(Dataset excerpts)
———

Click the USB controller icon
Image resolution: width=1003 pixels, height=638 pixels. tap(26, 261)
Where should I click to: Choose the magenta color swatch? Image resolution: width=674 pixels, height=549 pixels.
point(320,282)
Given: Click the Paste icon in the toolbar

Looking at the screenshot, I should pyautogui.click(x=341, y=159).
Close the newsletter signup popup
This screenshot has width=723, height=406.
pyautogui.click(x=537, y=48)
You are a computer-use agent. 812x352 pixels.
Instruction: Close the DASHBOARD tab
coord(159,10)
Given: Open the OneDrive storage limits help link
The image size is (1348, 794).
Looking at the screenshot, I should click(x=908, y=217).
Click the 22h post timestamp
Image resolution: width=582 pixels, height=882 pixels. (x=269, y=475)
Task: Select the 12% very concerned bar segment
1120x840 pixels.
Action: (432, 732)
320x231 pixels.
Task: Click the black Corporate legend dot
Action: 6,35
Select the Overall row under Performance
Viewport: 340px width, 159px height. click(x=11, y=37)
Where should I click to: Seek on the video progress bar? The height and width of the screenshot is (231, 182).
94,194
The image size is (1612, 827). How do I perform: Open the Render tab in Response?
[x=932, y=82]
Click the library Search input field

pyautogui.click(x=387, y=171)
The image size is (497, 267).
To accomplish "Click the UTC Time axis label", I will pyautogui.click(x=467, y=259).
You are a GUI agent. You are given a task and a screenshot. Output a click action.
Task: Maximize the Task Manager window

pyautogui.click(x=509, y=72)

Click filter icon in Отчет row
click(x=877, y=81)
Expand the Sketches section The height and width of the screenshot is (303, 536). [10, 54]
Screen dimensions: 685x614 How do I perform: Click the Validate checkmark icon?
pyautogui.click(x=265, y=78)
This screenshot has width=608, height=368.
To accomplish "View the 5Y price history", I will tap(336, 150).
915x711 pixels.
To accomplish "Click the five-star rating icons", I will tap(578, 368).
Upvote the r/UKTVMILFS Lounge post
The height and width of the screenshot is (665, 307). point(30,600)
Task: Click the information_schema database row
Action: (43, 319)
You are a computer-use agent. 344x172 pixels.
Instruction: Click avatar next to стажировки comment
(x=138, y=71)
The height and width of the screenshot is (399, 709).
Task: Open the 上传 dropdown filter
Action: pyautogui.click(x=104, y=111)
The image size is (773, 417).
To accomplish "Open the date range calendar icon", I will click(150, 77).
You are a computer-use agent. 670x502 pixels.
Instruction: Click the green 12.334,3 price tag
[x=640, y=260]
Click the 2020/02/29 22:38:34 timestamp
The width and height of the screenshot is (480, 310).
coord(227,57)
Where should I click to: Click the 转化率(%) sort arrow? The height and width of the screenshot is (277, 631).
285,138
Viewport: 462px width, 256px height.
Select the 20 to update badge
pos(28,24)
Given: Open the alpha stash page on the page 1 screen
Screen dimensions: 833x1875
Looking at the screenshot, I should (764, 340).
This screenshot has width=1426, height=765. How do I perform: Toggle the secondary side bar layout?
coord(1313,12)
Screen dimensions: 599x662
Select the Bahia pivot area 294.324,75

———

- Brief -
Exactly the lines above from the one with "Expand the Sketches" to the one with "You are a computer-use agent. 344x172 pixels.", both included, are to be quoted; leave the rest out.

- Exercise result -
Expand the Sketches section The height and width of the screenshot is (303, 536). [10, 54]
Screen dimensions: 685x614 How do I perform: Click the Validate checkmark icon?
pyautogui.click(x=265, y=78)
This screenshot has width=608, height=368.
To accomplish "View the 5Y price history", I will tap(336, 150).
915x711 pixels.
To accomplish "Click the five-star rating icons", I will tap(578, 368).
Upvote the r/UKTVMILFS Lounge post
The height and width of the screenshot is (665, 307). point(30,600)
Task: Click the information_schema database row
Action: (43, 319)
You are a computer-use agent. 344x172 pixels.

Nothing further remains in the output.